As a final baseline, we evaluate the standard nnU-Net by running inference with missing sequences set to zero. This reflects the model’s default behavior without any imputation or robustness strategy and helps quantify the value added by the proposed imputation strategies. The self-configured nnU-Net network adopts a six-stage encoder-decoder 3D full-resolution convolutional U-Net with skip connections and Leaky ReLU activations. Training was performed for 1000 epochs using stochastic gradient descent (SGD) with an initial learning rate of 0.01, momentum of 0.99, weight decay of 3e-5, a polynomial learning rate scheduler, and a batch size of 2, where each sample comprised z-score normalized patches of size 96 × 160 × 160 from a patient’s four MRI sequences, concatenated as input channels. The loss function combined Dice and cross-entropy components, with deep supervision enabled throughout training. Inference was performed using a sliding window, to segment the entire volume. For fair comparison, all imputation strategies (Fig. 1B) used the same training hyperparameters for the nnU-Net backbone.
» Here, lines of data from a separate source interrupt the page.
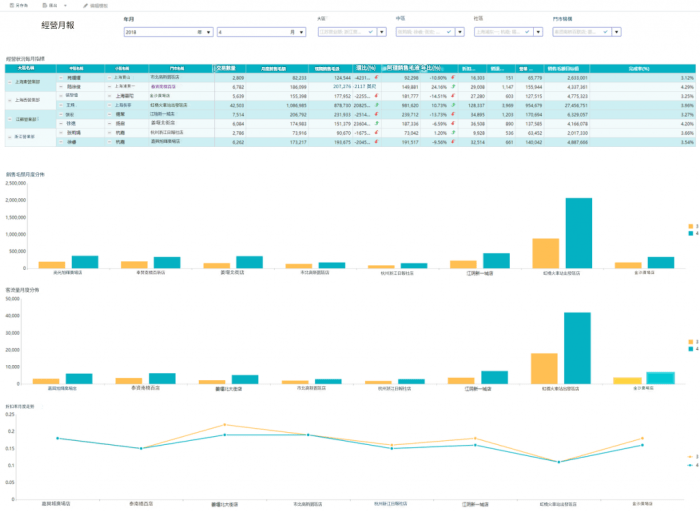
Task: Collapse the 上海東營業部 row group
Action: pos(10,82)
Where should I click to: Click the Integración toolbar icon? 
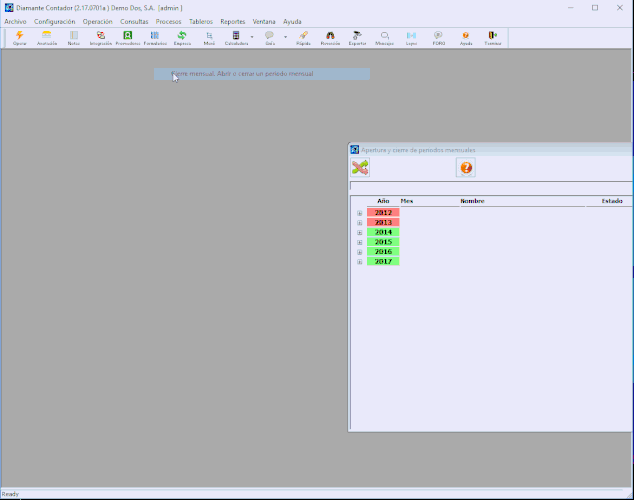point(101,38)

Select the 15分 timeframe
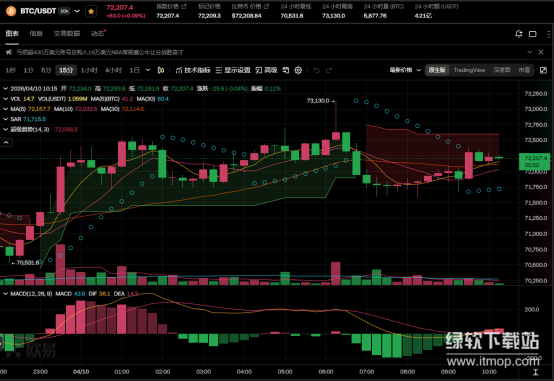pyautogui.click(x=66, y=70)
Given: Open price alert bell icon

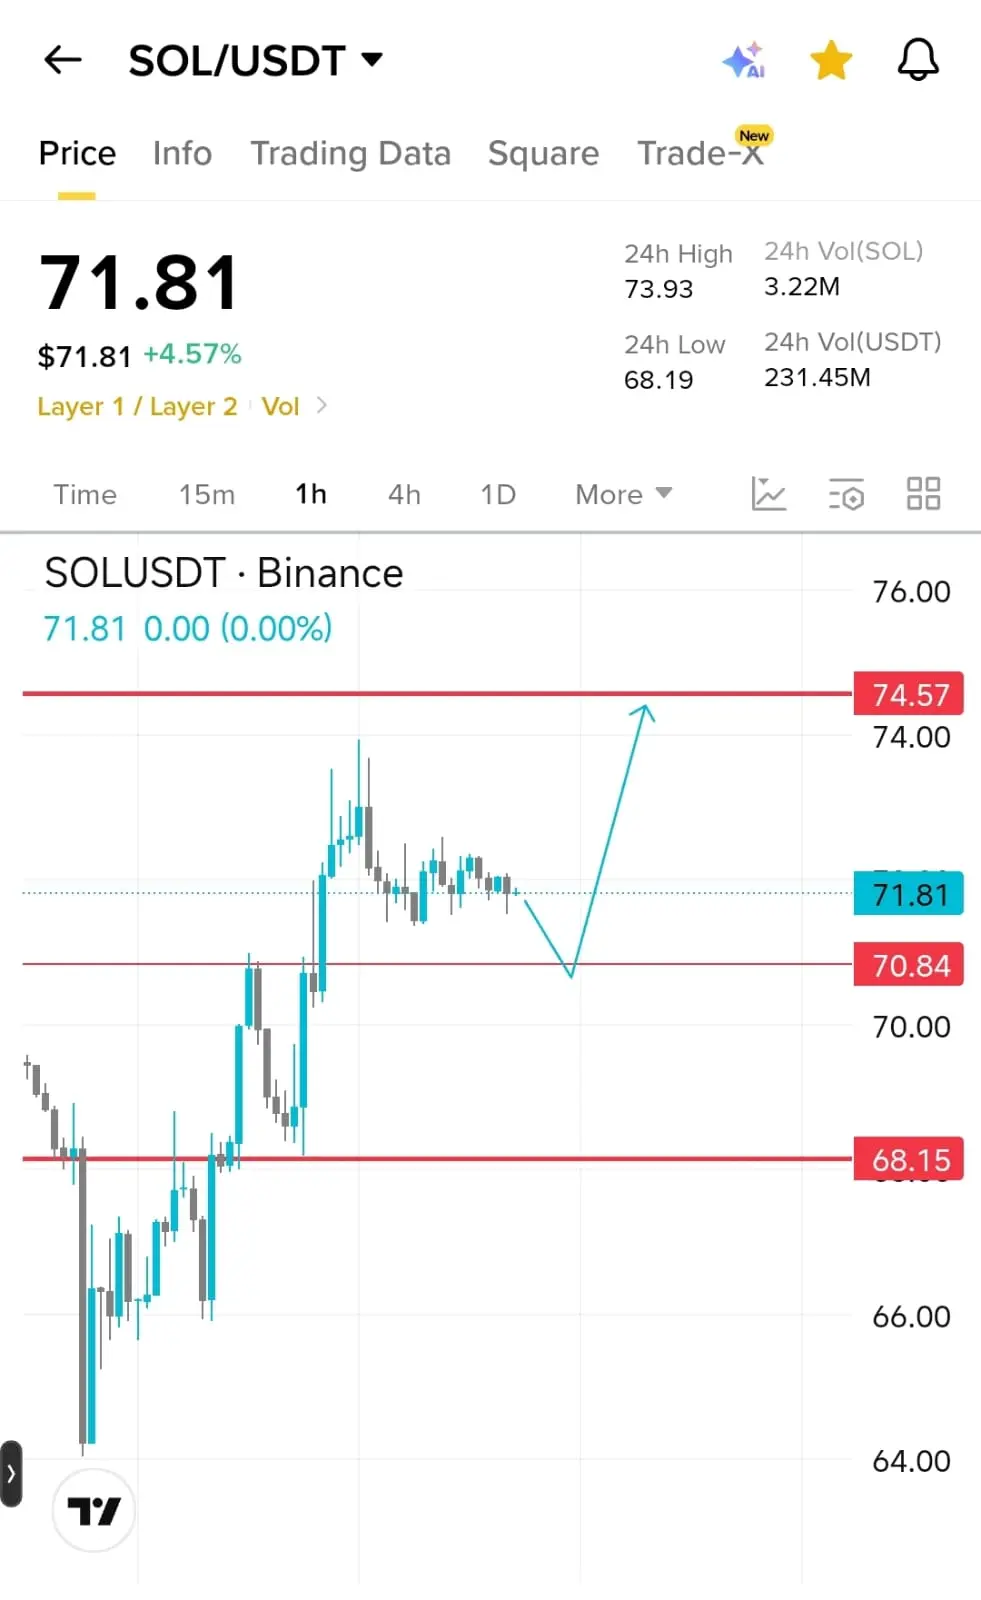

Time Varying Cox-Regression

To model overall survival (OS), we implemented a time-varying Cox regression framework, appropriate for longitudinal clinical data where tumor burden may evolve over time. Following emerging evidence that volumetric measures better capture tumor growth and response than traditional bidimensional measurements40,41 and in accordance with DIPG/DMG RAPNO guidelines7, whole tumor volume derived from expert manual segmentations and each of the imputation strategies of Fig. 1B, served as a time-varying covariate, while age, sex, and treatment group were modeled as fixed effects. Survival time was defined from the day of diagnosis. Kaplan–Meier curves reporting the log-rank p-value, were used to quantify survival separation between high- and low-risk groups. Patients were dichotomized using baseline risk at diagnosis, reflecting an interpretable clinical scenario in which decisions are made at presentation. C-index is computed using risk predictions from each patient’s last imaging timepoint, capturing dynamic discrimination based on accumulated longitudinal information. Differences in risk scores across Cox models were tested using the Wilcoxon signed-rank test with Bonferroni corrections (significance threshold, p = 0.05).

Ethics statement

All research involving human participants, clinical data, or biospecimens was conducted in accordance with the Declaration of Helsinki and relevant institutional guidelines. CBTN data were obtained from the Children’s Brain Tumor Network (cbtn.org), which provides de-identified imaging, clinical, and biospecimen data collected under IRB approval at the Children’s Hospital of Philadelphia (CHOP). Informed consent has been obtained from participants or their legal guardians at the time of enrollment to CBTN. BraTS-PEDs data are publicly available, fully deidentified, and contain no information that enables the identification of individual participants; therefore, additional consent was not required for their use in this study. Data from the PNOC003 and PNOC007 clinical trials were accessed under a data transfer and usage agreement. These datasets were provided in fully anonymized form, and the CHOP IRB granted a waiver of informed consent for this retrospective secondary analysis because the research involved no direct participant contact and posed minimal risk.